§ **Record extracts**
<<<<

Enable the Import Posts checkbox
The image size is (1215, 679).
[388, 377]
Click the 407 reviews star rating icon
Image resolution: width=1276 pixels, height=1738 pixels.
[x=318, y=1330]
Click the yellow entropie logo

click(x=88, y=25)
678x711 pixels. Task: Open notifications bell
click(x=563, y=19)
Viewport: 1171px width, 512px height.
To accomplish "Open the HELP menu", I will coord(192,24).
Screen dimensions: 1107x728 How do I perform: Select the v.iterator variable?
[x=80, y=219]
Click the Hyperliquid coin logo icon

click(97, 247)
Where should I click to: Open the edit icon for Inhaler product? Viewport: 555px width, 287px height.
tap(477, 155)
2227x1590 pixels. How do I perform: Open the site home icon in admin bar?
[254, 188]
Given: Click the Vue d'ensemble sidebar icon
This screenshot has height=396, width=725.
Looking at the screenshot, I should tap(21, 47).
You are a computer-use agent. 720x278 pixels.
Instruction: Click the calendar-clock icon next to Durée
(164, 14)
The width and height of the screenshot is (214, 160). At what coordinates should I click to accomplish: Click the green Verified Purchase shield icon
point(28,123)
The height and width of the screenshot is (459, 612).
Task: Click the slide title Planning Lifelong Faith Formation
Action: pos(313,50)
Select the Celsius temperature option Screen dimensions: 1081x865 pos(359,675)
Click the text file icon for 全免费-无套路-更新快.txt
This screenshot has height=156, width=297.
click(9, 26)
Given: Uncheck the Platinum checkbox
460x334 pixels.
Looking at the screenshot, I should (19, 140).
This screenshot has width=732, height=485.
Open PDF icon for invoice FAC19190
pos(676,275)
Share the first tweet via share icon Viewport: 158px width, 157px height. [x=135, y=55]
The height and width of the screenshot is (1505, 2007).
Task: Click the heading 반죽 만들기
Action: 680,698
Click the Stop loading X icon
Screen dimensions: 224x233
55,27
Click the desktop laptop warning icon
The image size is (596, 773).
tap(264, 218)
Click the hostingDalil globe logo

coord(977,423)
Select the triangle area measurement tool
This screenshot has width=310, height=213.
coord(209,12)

>>>>

§ **Task goal**
Rewrite the lines of the listing above, from the line with "2227x1590 pixels. How" to the line with "Looking at the screenshot, I should tap(21, 47).", as a numbered list, leaving out any blank lines.

§ **Full response**
1. 2227x1590 pixels. How do I perform: Open the site home icon in admin bar?
2. [254, 188]
3. Given: Click the Vue d'ensemble sidebar icon
4. This screenshot has height=396, width=725.
5. Looking at the screenshot, I should tap(21, 47).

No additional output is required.